**CONSIGNE**:
Pour chaque affirmation ci-dessous, dites par oui ou par non si elle concorde avec l'extrait sur l'étape marseillaise du Climat Libé Tour, et citez mot pour mot les termes qui tranchent. (a) Selon la mairie, Marseille accueille la plus grande population de goélands leucophées du Vieux Continent. (b) De mars à juillet, les attaques de gabians provoquant des blessures sont fréquentes. (c) Pour Alain Mante, le problème vient du goéland lui-même.

**EXTRAIT DE PAGE**:
Revivez la sixième étape du Climat Libé Tour à Marseille heure par heure

En 2023, dans toute la France, «Libération» explore les enjeux de la transition écologique. Retrouvez au fil de la journée les constats et solutions déroulés par une trentaine d’intervenants lors de la sixième étape ce samedi à la Friche la Belle de Mai.
A la Friche la Belle de Mai de Marseille, ce samedi. (Olivier Monge/MYOP.Libération)
publié le 16 décembre 2023 à 12h18
(mis à jour le 16 décembre 2023 à 22h24)

A Marseille, Libé poursuit ce samedi son Climat Libé Tour, qui aborde les enjeux de la transition écologique. Avec comme fil rouge de la journée de ce samedi les pollutions, sur la mer, la terre ou dans l’air. Sur les questions des plastiques ou des mobilités, de la nuit ou des délits environnementaux, la deuxième ville la plus peuplée de France est en première ligne dans cette lutte majeure. Mais les discussions établies lors de cette sixième étape concernent la plupart des villes et territoires à travers le monde. Retrouvez toute la journée les constats et les solutions qui seront proposées par la trentaine de nos intervenants à la Friche la Belle de mai.

19 heures : Mediavivant, une enquête en spectacle

A la Friche la Belle de Mai, les goélands montent sur scène

«C’est la bande-son incontestée de Marseille. Vous l’avez sûrement croisé en venant, que ce soit en bande organisée sur le Vieux-Port ou trônant sur le couvercle d’une poubelle», sourit la journaliste de Libération Stéphanie Harounyan. En clôture de cette sixième étape du Climat Libé Tour, elle présente sur scène, avec Mediavivant, son enquête sur le goéland leucophée. «Gabian» pour les Marseillais. Oiseau aussi emblématique que mal-aimé, Marseille en accueille la plus grande population du Vieux Continent, affirme la mairie, avec 12 000 couples recensés et un envahissement progressif des villes.

«Un gabian, même en colère, c’est énormément de bluff», explique sur scène Anaël Marchas, médiateur juridique pour la Ligue de protection des oiseaux. De mars à juillet, les parents protecteurs peuvent certes se montrer agressifs mais rares sont les attaques entraînant des blessures. A Marseille, 348 interventions ont en revanche été recensées en un an suite à des nuisances sonores. Le responsable du secteur archipel du parc des Calanques Alain Mante, lui, rappelle l’intelligence des gabians : «Ils connaissent l’heure de livraison des restaurants, mais aussi les habitudes des humains en ce qui concerne les décharges.» Aucun doute pour lui : le problème ne vient pas du goéland, mais du gaspillage alimentaire.

**DONNÉES FOURNIES**:

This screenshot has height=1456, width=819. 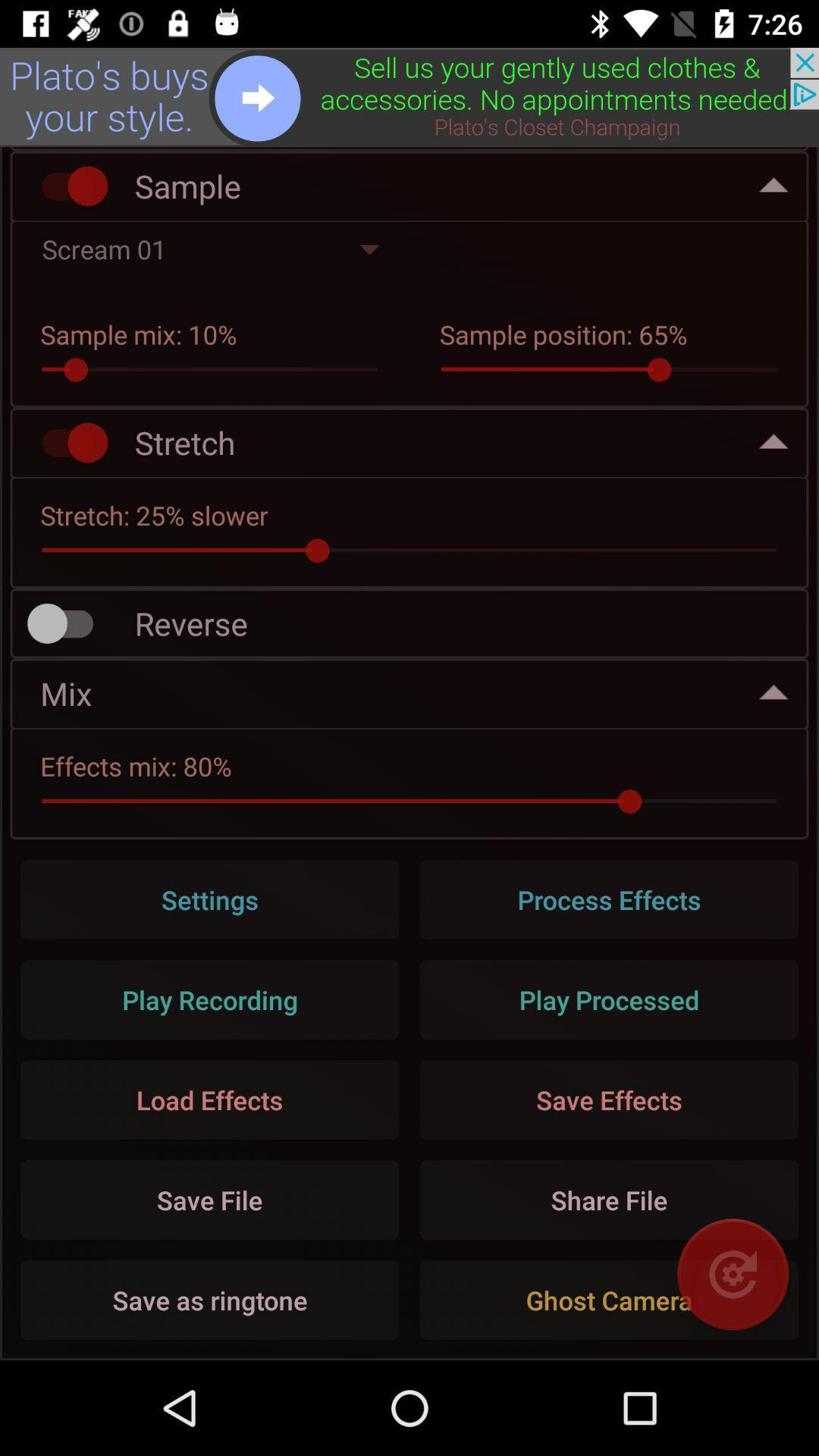 I want to click on stretch option, so click(x=67, y=441).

**RÉSULTAT**:
(a) Oui : « Marseille en accueille la plus grande population du Vieux Continent, affirme la mairie ».
(b) Non : « rares sont les attaques entraînant des blessures ».
(c) Non : « le problème ne vient pas du goéland, mais du gaspillage alimentaire ».